The failure mentioned above occurred at point 316, and the blade angle pitched to 90 degrees as part of the emergency stop. In the trends for tower vibration and drive train vibration, the difference between these two are small before point 275. But after point 275, the tower vibration was much higher than before and the difference between the two was sharply increased. This abnormal change in the relationship between these variables is detected in a timely manner by the TVM and the residuals change in a statistically way after this point. With proper setting of the alarm threshold value or using moving window method as in [12], the rotor failure such as blade angle asymmetry can be robustly detected before serious damage is caused to the wind turbine. How to set the threshold for failure detection is not the purpose for this paper and readers can refer to papers [12,13] for more details on threshold determination. Using the moving window method, this blade angle asymmetry was detected at point 279, well ahead the wind turbine shut down at 316.

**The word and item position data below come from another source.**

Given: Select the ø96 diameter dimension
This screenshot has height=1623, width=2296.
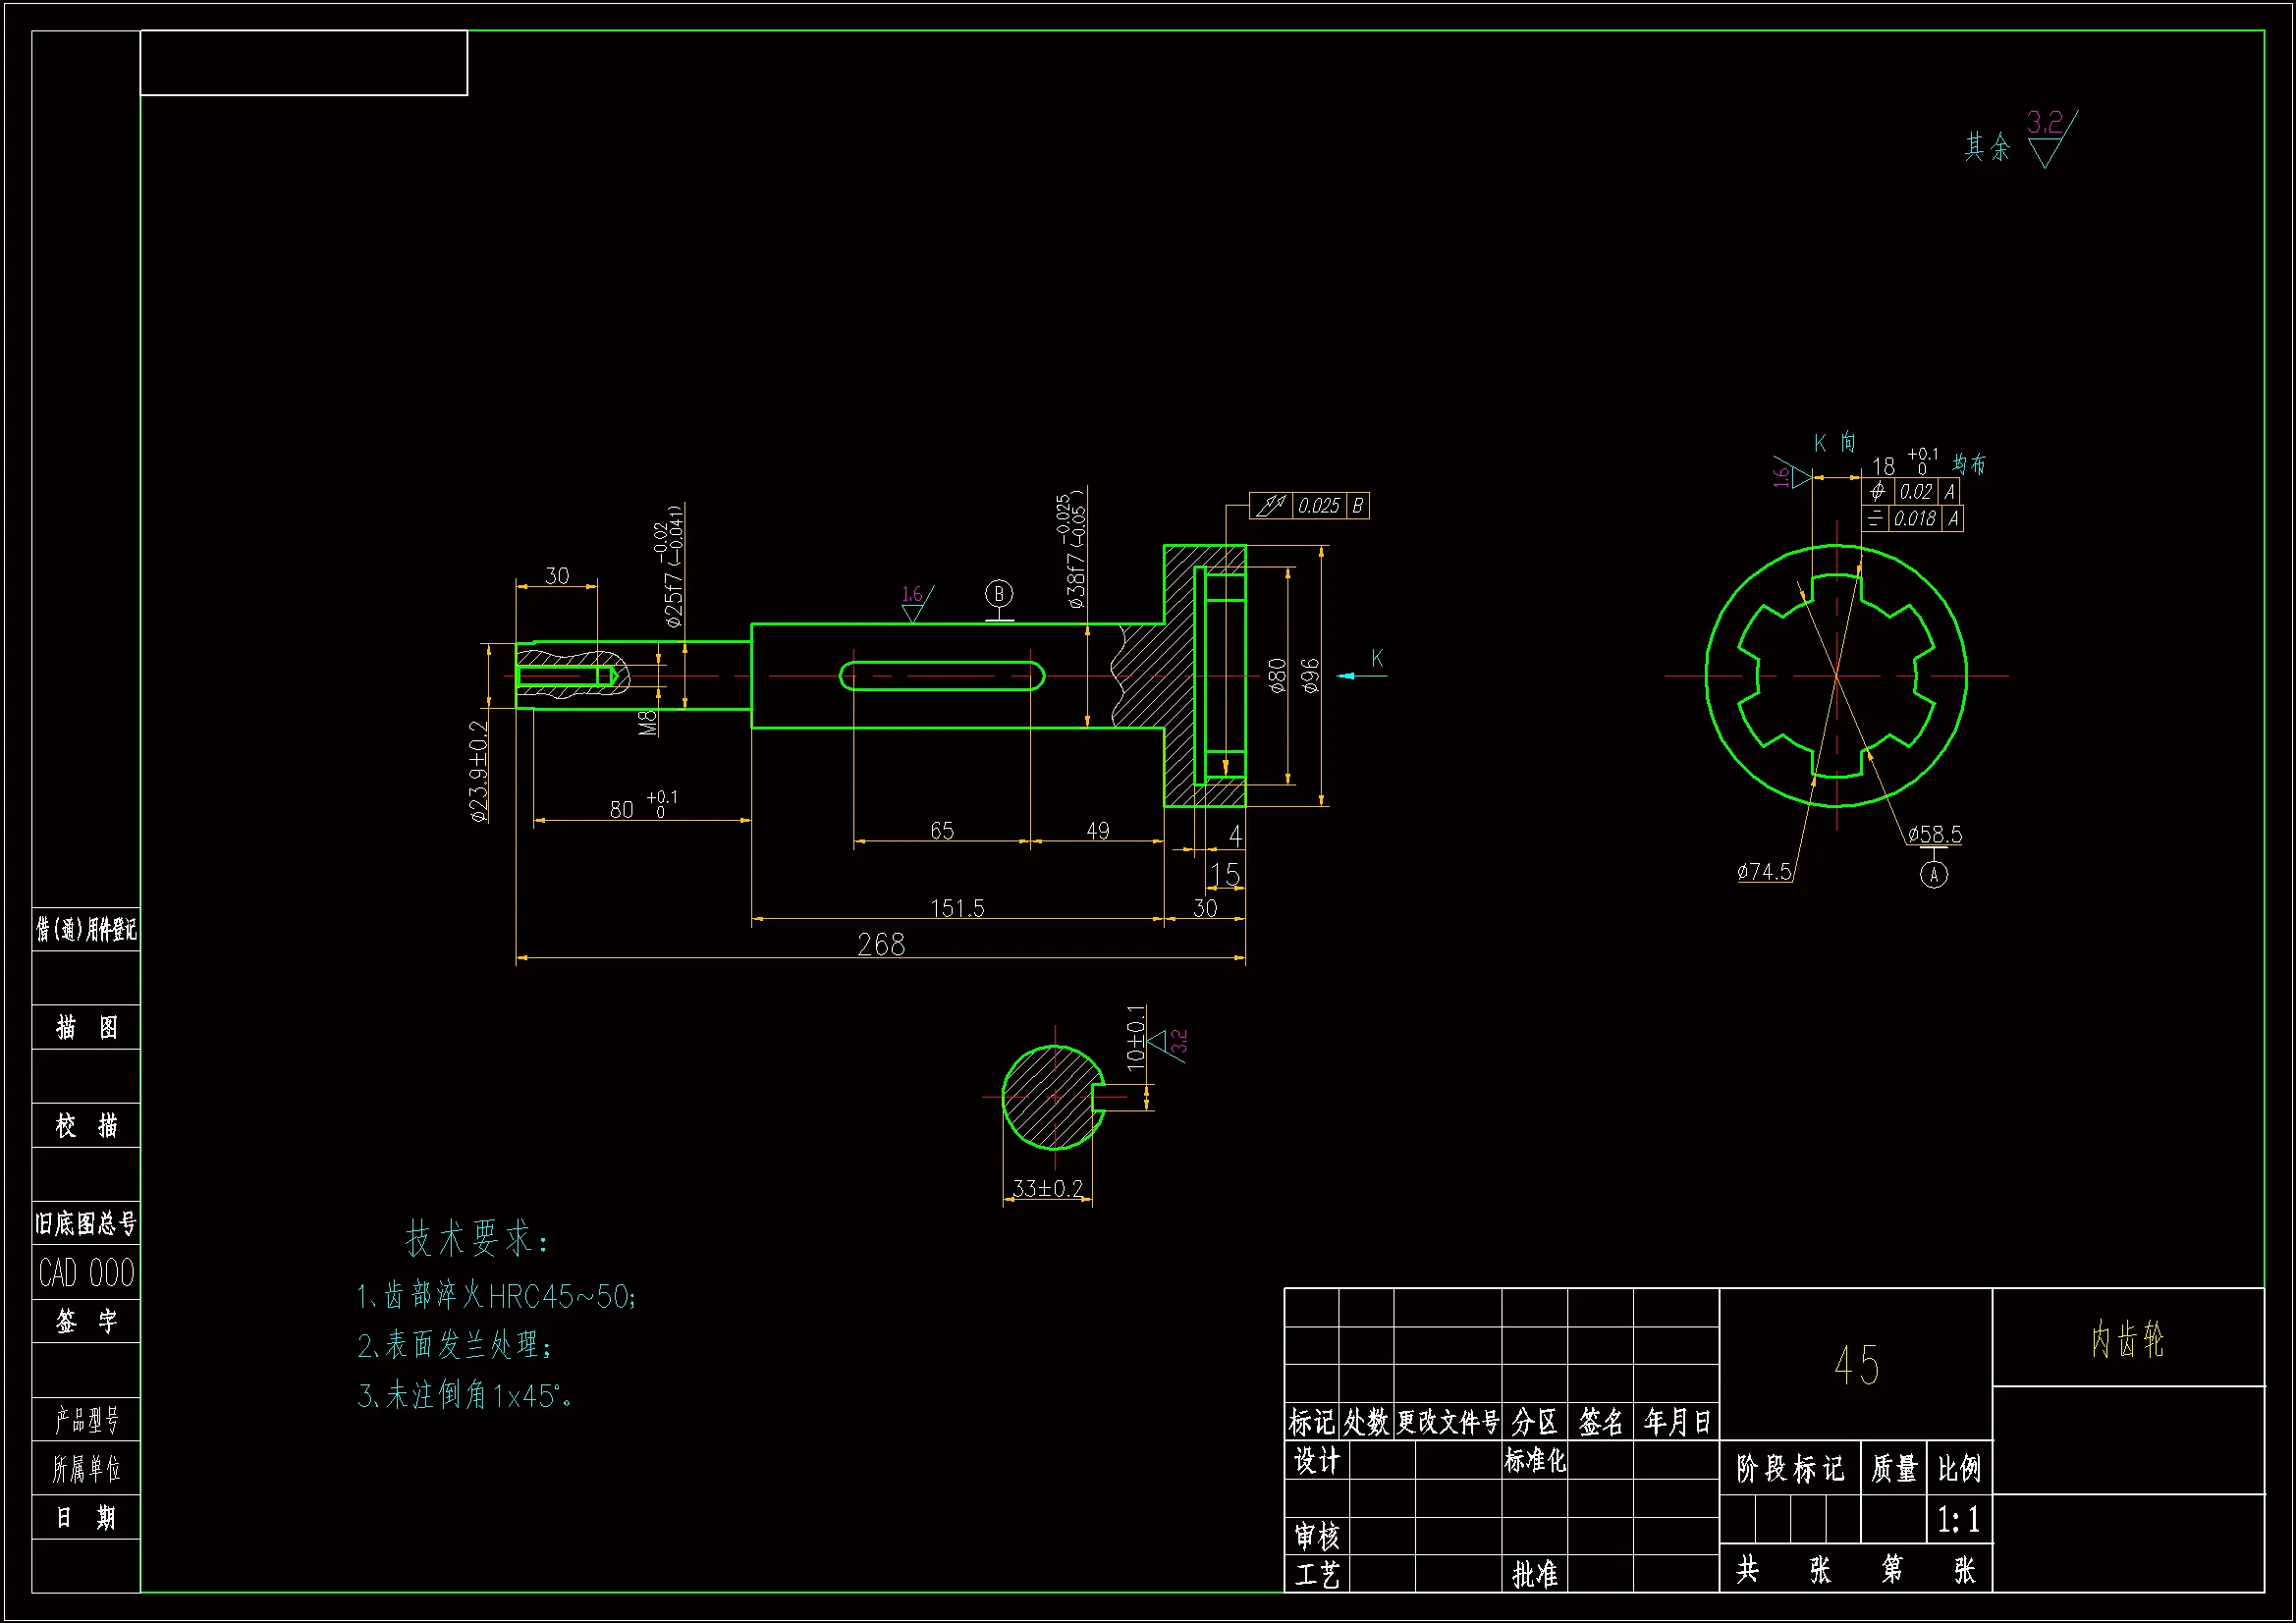Looking at the screenshot, I should 1311,676.
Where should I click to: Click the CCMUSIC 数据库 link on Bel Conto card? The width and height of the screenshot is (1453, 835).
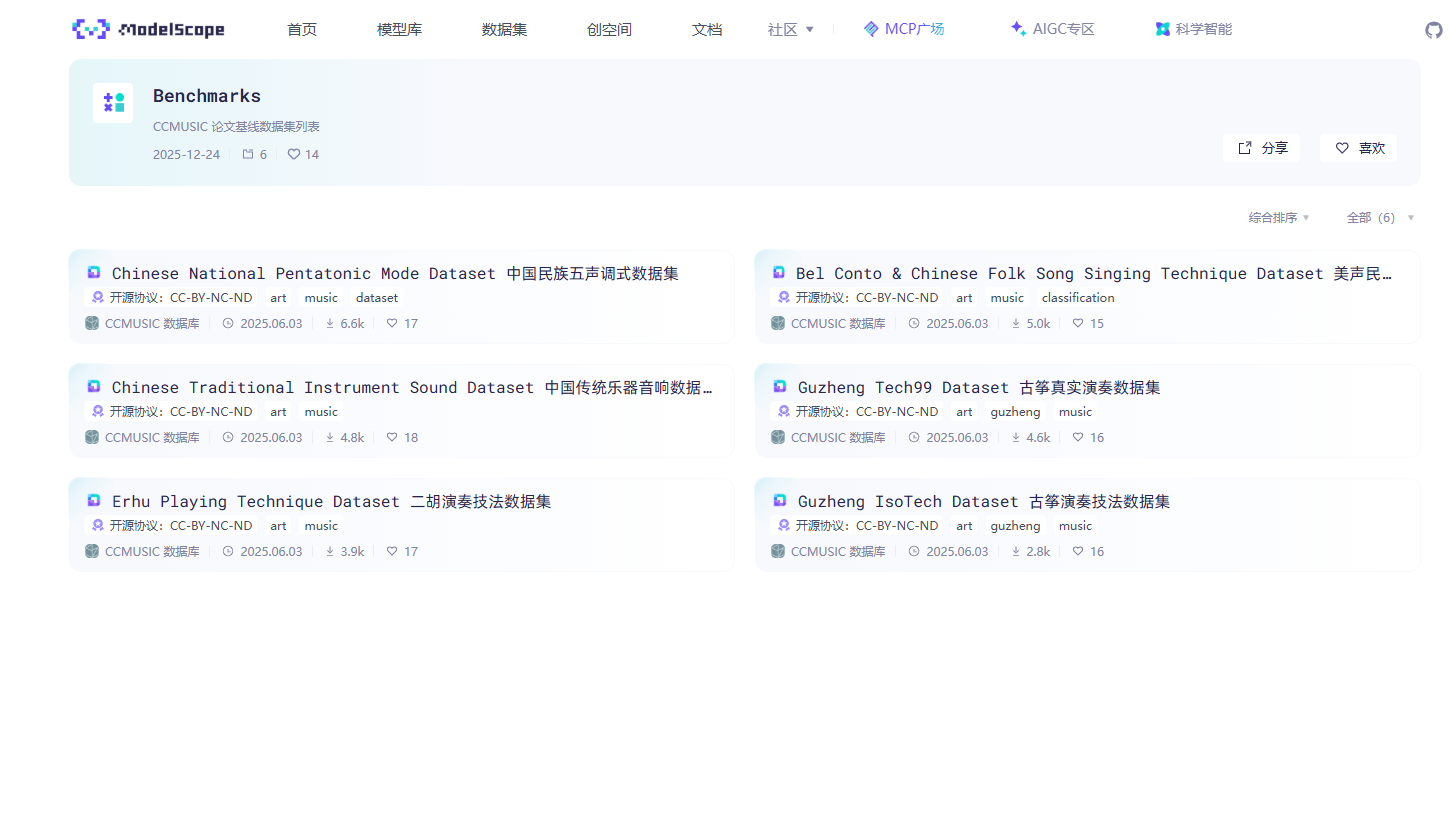pos(838,323)
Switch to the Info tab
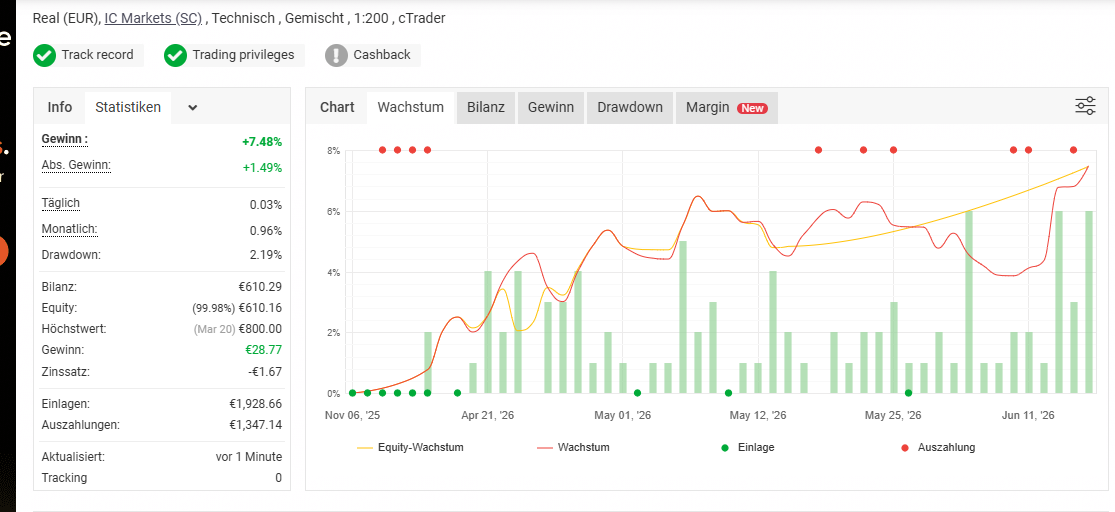 60,107
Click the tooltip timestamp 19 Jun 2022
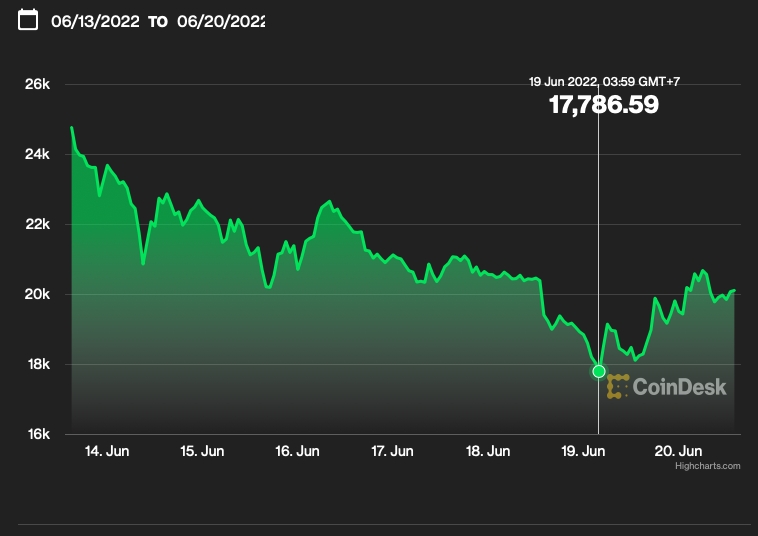Screen dimensions: 758x536 pos(563,82)
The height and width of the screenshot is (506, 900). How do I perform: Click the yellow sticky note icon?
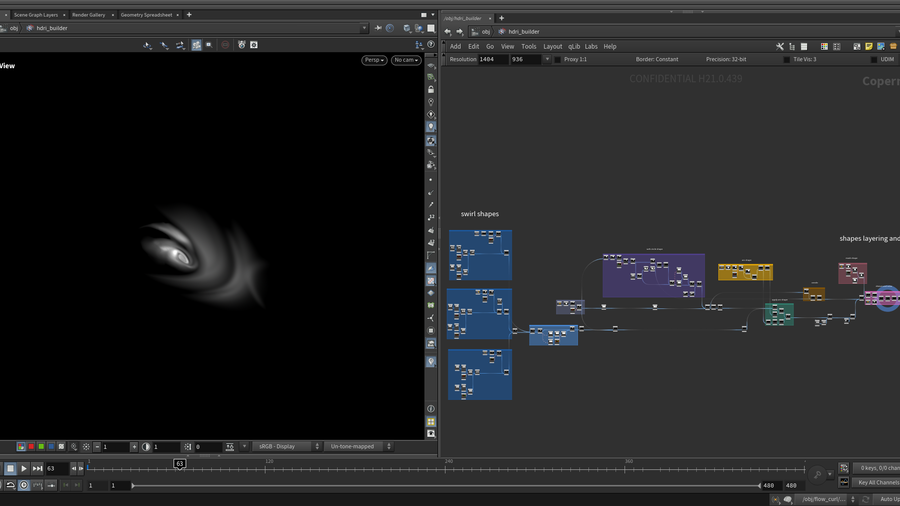[x=868, y=46]
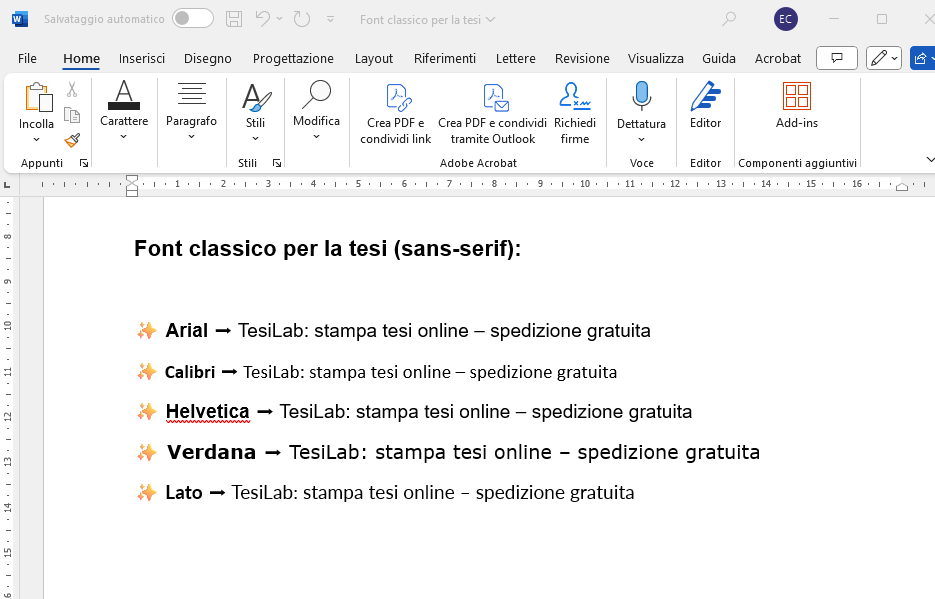Open the Add-ins grid icon

coord(796,97)
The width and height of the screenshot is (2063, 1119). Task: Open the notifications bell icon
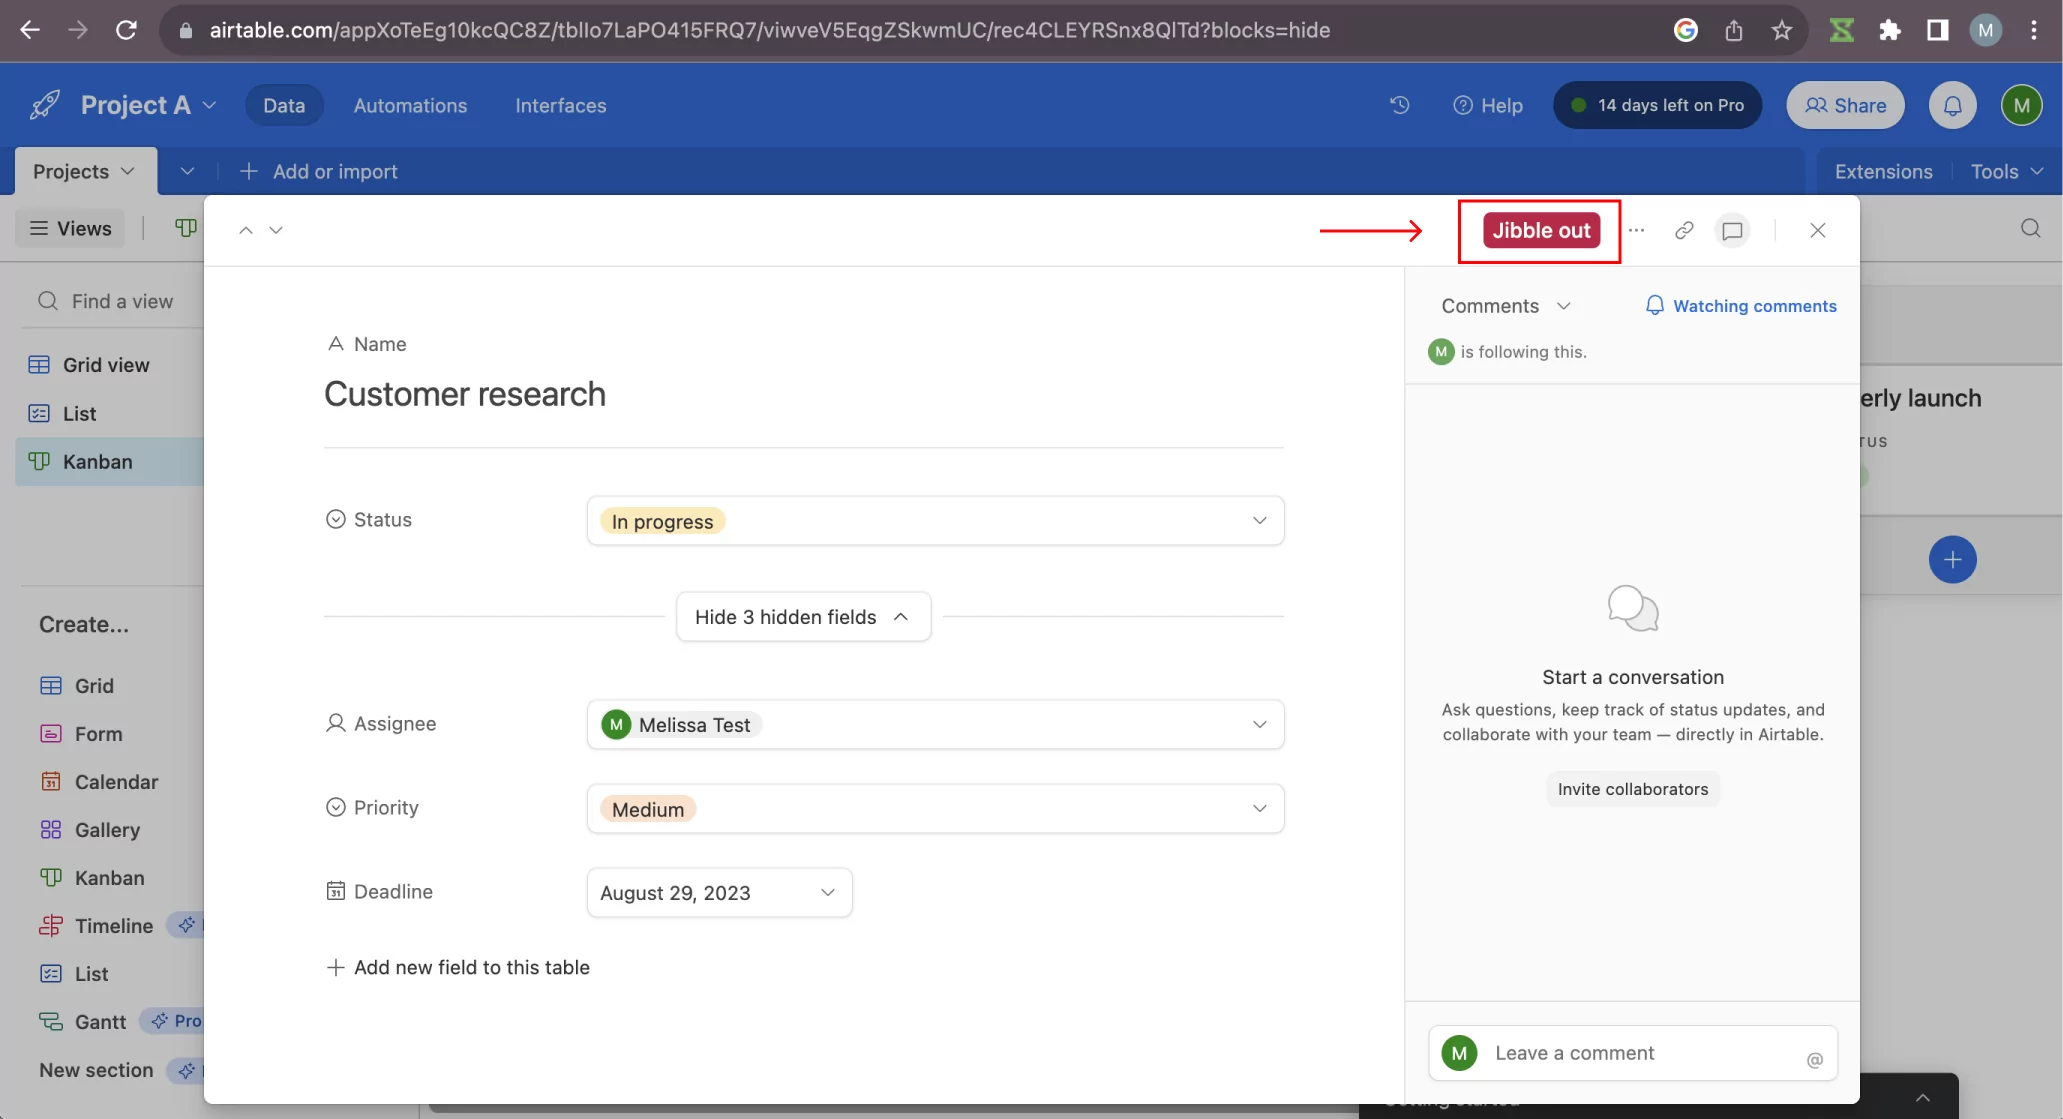(1952, 105)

6. Discussion and Conclusions

This paper has characterized wind turbine tower vibration, both below and above the rated wind speed. The NSET method has been used to model the dependence of the tower vibration on the most influential parameters under normal operational conditions. The derived tower vibration model has been used to detect one specific kind of rotor fault: blade angle asymmetry. The following conclusions can be drawn:

(1)

For wind turbine condition monitoring, it can be misleading to analyze the vibration signal alone. Because of the strong impact of wind on a turbine and the coupling amongst the different wind turbine components and vibrational modes, vibration analysis must take other related factors into account to give a more accurate representation of the turbine so as to be useful for condition monitoring and diagnostics. For example, it is essential when analyzing a wind turbine rotor, to take both wind speed and rotational speed into account.

(2)

The results presented have demonstrated that tower vibration must be analyzed in the context of the rotor and its different operational regimes. Since the aerodynamic forces acting on the rotor are very sensitive to the blade angle, blade angle asymmetries will lead to significant differences in the thrust on individual blades. The unbalanced thrust force on the rotor will excite the supporting tower structure and cause the tower’s behavior and vibration to deviate from the normal operational condition. Therefore, monitoring the tower vibration provides a useful method for detecting rotor aerodynamic asymmetries caused for example by poor blade pitch adjustment or blade pitch control faults. NSET has been shown to be an effective technique to model the relationship between tower and rotor dynamics. The NSET tower vibration model (TVM) is able to accurately represent the relationship between rotor loads and tower vibration and thus to detect incipient rotor faults (in this case blade asymmetry) in a timely manner. Admittedly only one example of successful fault identification has been presented in this study, and this cannot prove that all such faults would be identified in a timely and thus useful manner. Access to much larger data sets is required in order to provide a statically significant sample of faults for detection, and this is work in progress. Nevertheless, the methodology presented here is underpinned by an engineering knowledge of the turbine and how it is operated, and this together with the successful fault identification allows the conclusion that the technique has promise and merits further development. It is also worth noting that blade pitch asymmetry is not the only means by which off axis aerodynamic loads could be generated that could be seen as abnormal, in contract to wind shear which is of course to be expected. Other conditions that would create abnormal off axis loads could include poor yaw control, damage to individual blades, and blade icing. All of these faults should in principal be detectable using the methodology presented here, and will be the subject of future research.